I'm currently working in Thailand and I'm looking to apply for a retirement visa in 2019.

I'm British.

Could someone who has already been granted a Retirement Visa advise me about the process please?

How long does it take? How long before my work permit and non-B expire should I apply?

Lots of other questions but I'll start with those two.

Thanks in advance.

Welcome to the forum.

Whilst waiting for replies please take the time to read other posts here as this topic has been addressed before.

It seems that the Thai government is planning to introduce insurance for Non- OA ( retirement visa) holders. I've heard that it will be around 27,000 per year, but you never know if/when they'll enforce it.

   The retirement visa is also referred to as the non-immigrant “O-A,” or the long stay visa. You must be at least 50-years-old and have a clean criminal background.

Two months prior to the visa, you must have a security deposit of 800,000 Baht in a Thai bank account, or a monthly income or pension of 65,000 Baht; or a total of 800,000 Baht through a combination of a bank deposit and income or pension for the entire year.

  Once you are on the last 30 days of your current permit ( Non-B) to stay, you can file your retirement application. This is actually called an extension of stay based upon retirement.
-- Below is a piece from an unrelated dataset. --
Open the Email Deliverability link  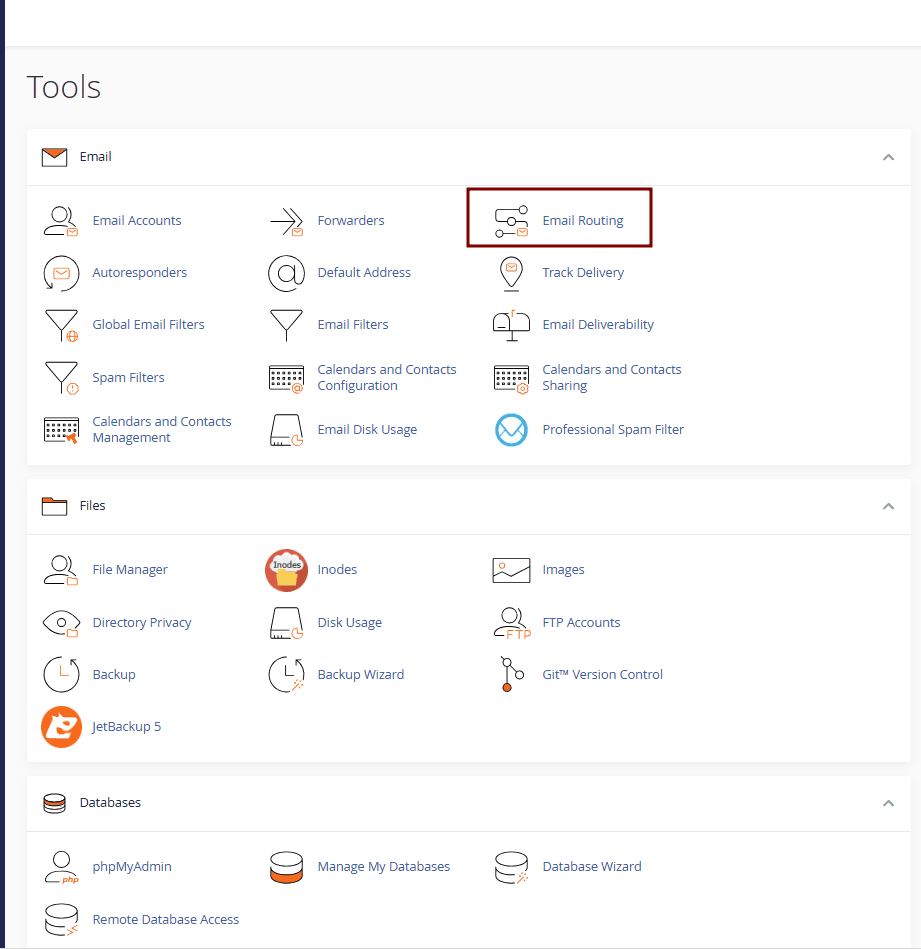pyautogui.click(x=598, y=325)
Note that to support your application you must have an updated bank book or passbook and a bank letter stating that the money has been deposited to the account from an overseas source for not less than 2 months.

  Source:
https://www.thethailandlife.com/thai-visa-requirements

After your application, should you be accepted, you have a 90-day waiting period. After that time, you must return to Thai Immigration, pay more fees, and if all goes well, you should be stamped at that time. All you have to worry about then is making your 90-day reports on time (you can do that online, if you do it the week before your report is due, otherwise you must appear again at Thai Imm. to make the 90-day report).
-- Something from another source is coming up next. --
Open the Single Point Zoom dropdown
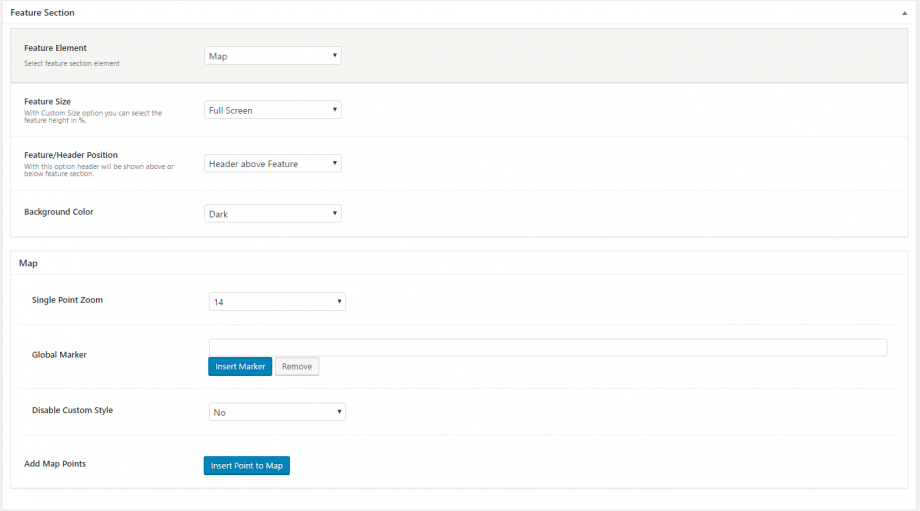Screen dimensions: 920x511 277,301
After one year, you must renew your retirement visa, but you don't have the 90-day waiting period.

There is a retirement visa called simply "non-O" (different from non-OA or non-OX) that does not have the health insurance requirement. Also, if you don't have 800,000 baht in a Thai bank, I think you don't have to have your money deposited into a Thai bank account, as long as you can show regular payments that meet income requirements into your own account and then show regular deposits into a Thai bank account.